Let $f(x)=\left\{\begin{array}{cc}(x-1) \sin \left(\frac{1}{x-1}\right), & \text { if } x \neq 1 \\ 0, & \text { if } x=1\end{array}\right.$ Then, which one of the following is true?

f is differentiable at x = 0 but not at x = 1

We observe that

$\lim\limits_{x \rightarrow 1} \frac{f(x)-f(1)}{x-1}$

$=\lim\limits_{x \rightarrow 1} \frac{(x-1) \sin \left(\frac{1}{x-1}\right)}{x-1}=\lim\limits_{x \rightarrow 1} \sin \left(\frac{1}{x-1}\right)$

= An oscillating number between -1 and 1.

∴  $\lim\limits_{x \rightarrow 1} \frac{f(x)-f(1)}{x-1}$ does not exist.

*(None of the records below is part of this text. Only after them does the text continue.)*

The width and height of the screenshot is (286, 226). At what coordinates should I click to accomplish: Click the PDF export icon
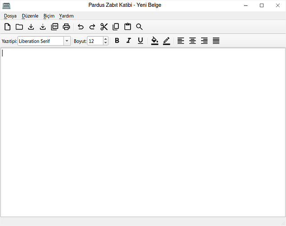click(55, 27)
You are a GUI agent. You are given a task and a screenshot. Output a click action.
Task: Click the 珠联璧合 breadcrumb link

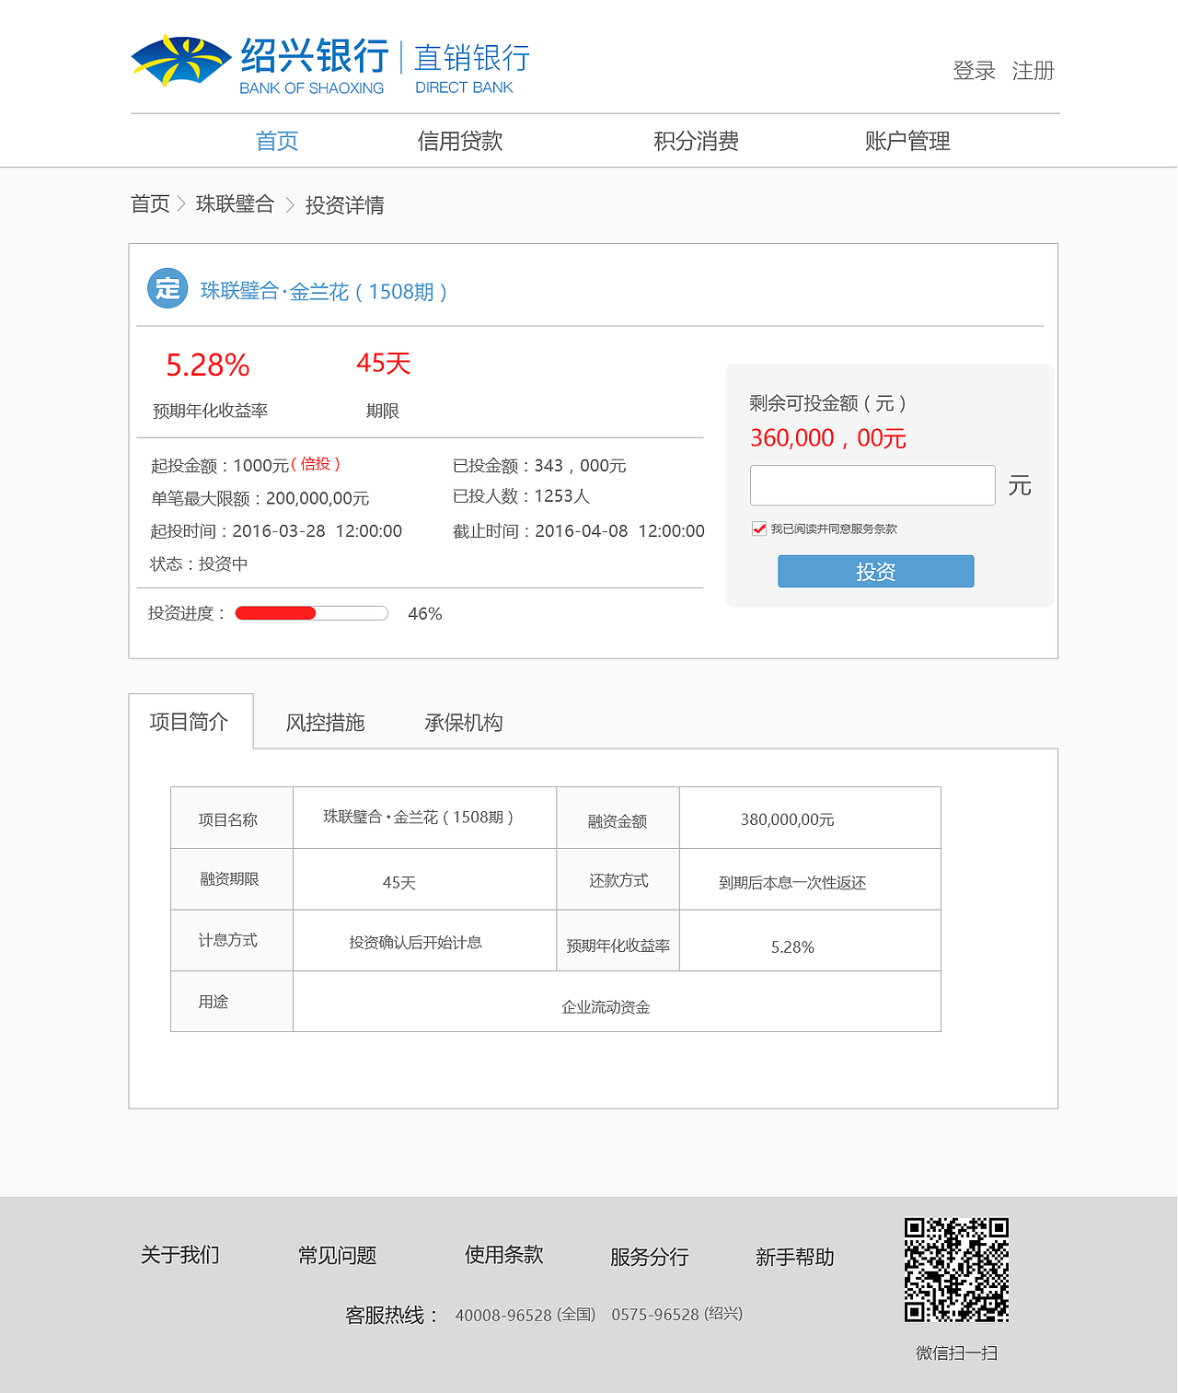(x=236, y=204)
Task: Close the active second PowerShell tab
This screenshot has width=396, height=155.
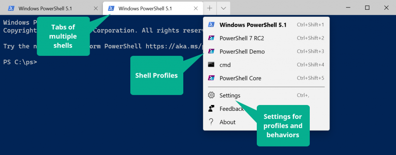Action: click(x=196, y=8)
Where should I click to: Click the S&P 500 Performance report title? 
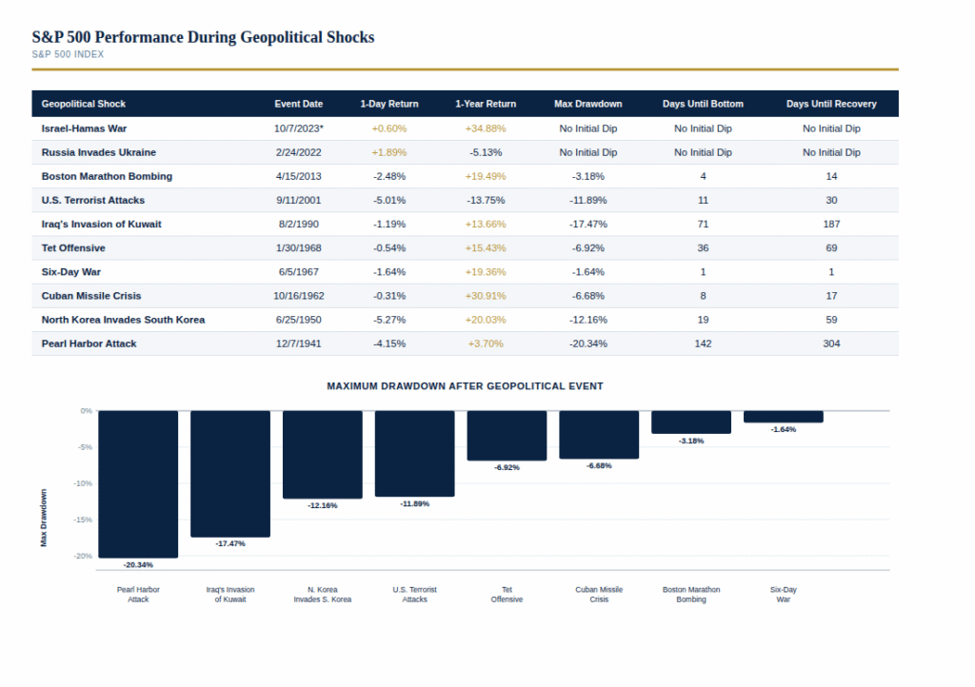[203, 37]
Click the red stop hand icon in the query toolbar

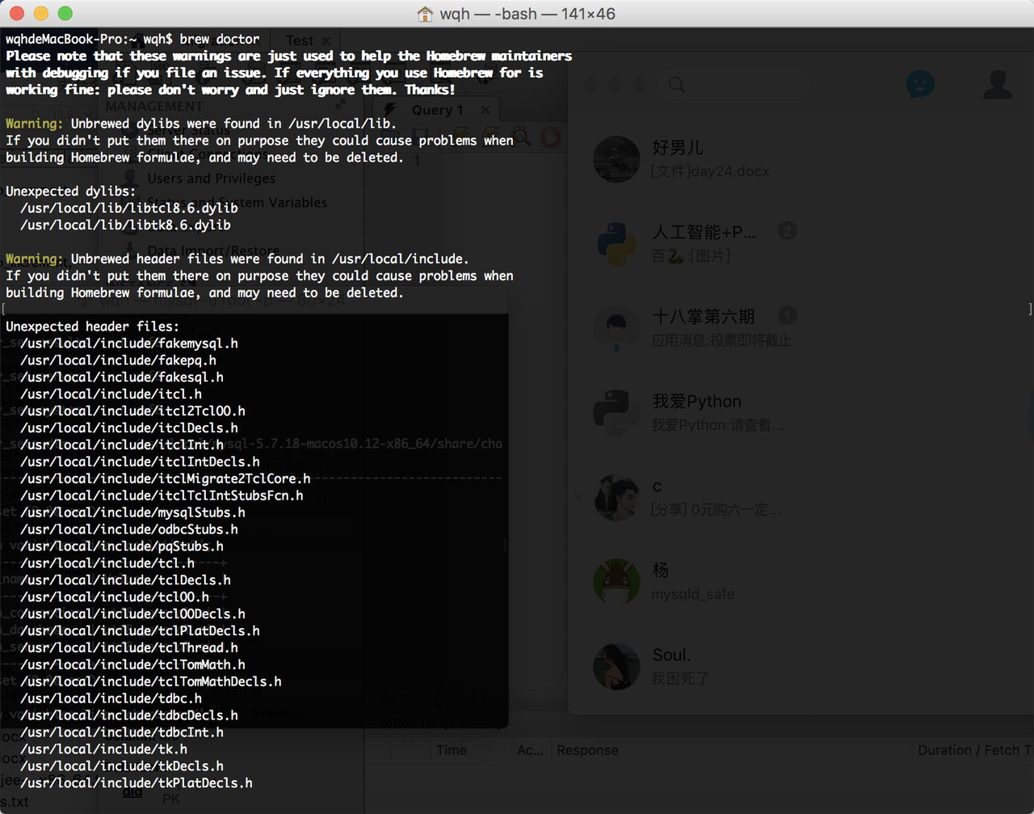(550, 137)
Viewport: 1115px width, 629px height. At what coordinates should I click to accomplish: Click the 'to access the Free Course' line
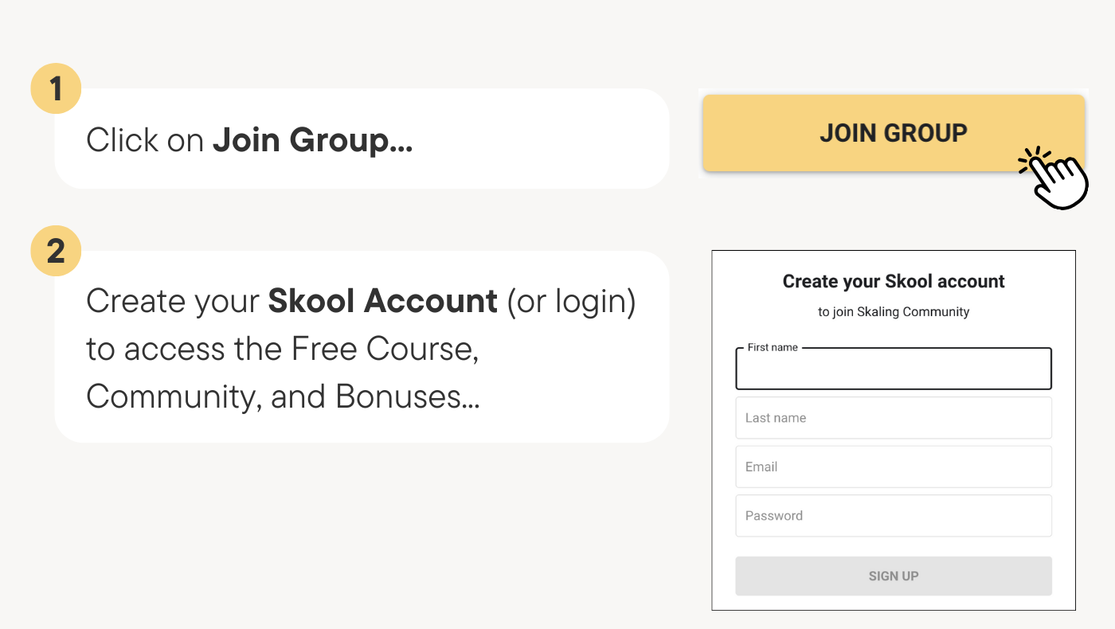click(x=283, y=349)
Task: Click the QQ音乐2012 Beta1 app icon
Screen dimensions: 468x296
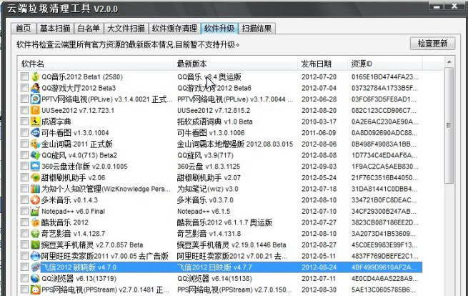Action: [35, 76]
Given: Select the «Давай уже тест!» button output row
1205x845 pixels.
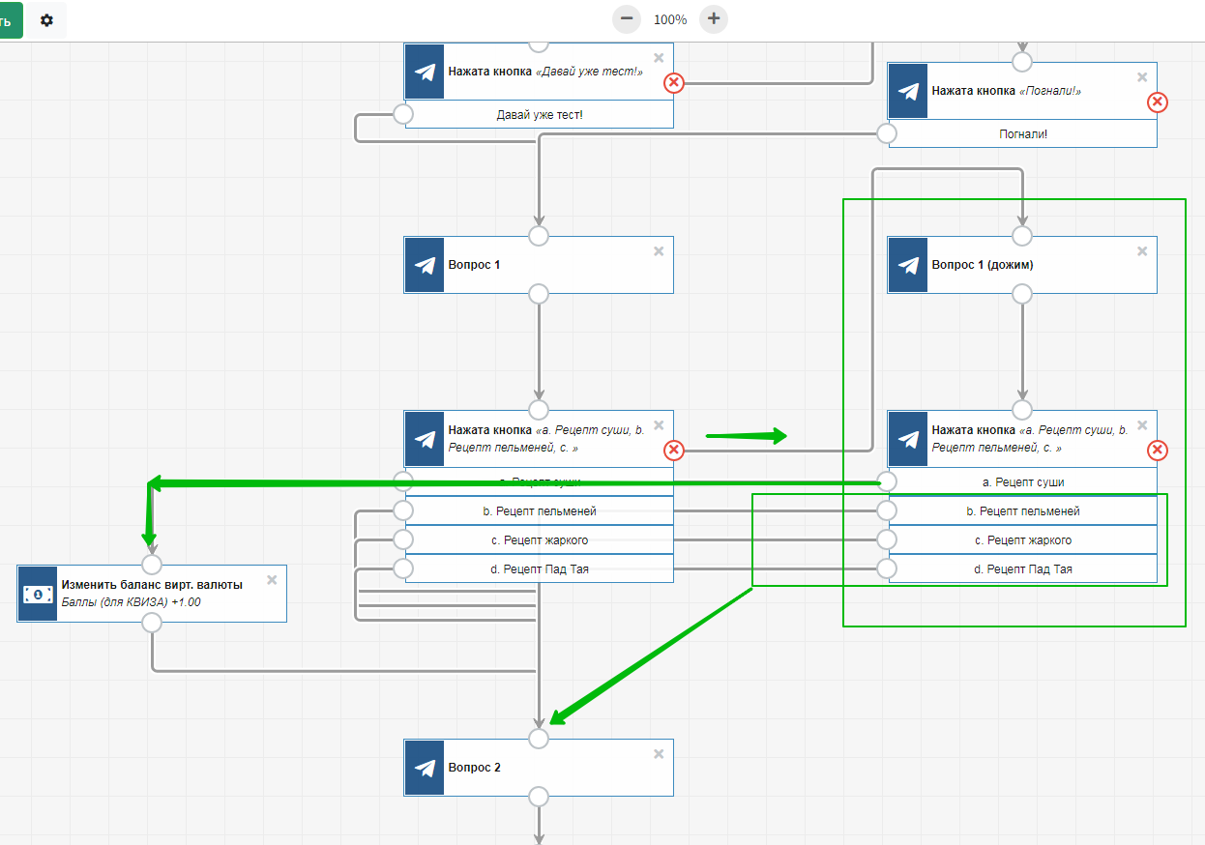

⇒ f(x) is not differentiable at x = 1.

and, $\lim\limits_{x \rightarrow 0} \frac{f(x)-f(0)}{x-0}$

$=\lim\limits_{x \rightarrow 0} \frac{(x-1) \sin \left(\frac{1}{x-1}\right)-\sin 1}{x}$

$= \lim\limits_{x \rightarrow 0} \frac{x \sin \left(\frac{1}{x-1}\right)}{x}-\lim\limits_{x \rightarrow 0} \frac{\sin \left(\frac{1}{x-1}\right)+\sin 1}{x}$

$= -\sin 1-\lim\limits_{x \rightarrow 0} \frac{2 \sin \frac{x}{2(x-1)} \cos \left\{\frac{2-x}{2(x-1)}\right\}}{\left\{\frac{x}{2(x-1)}\right\} 2(x-1)}$

= - sin 1 + cos 1

⇒ f(x) is differentiable at x = 0.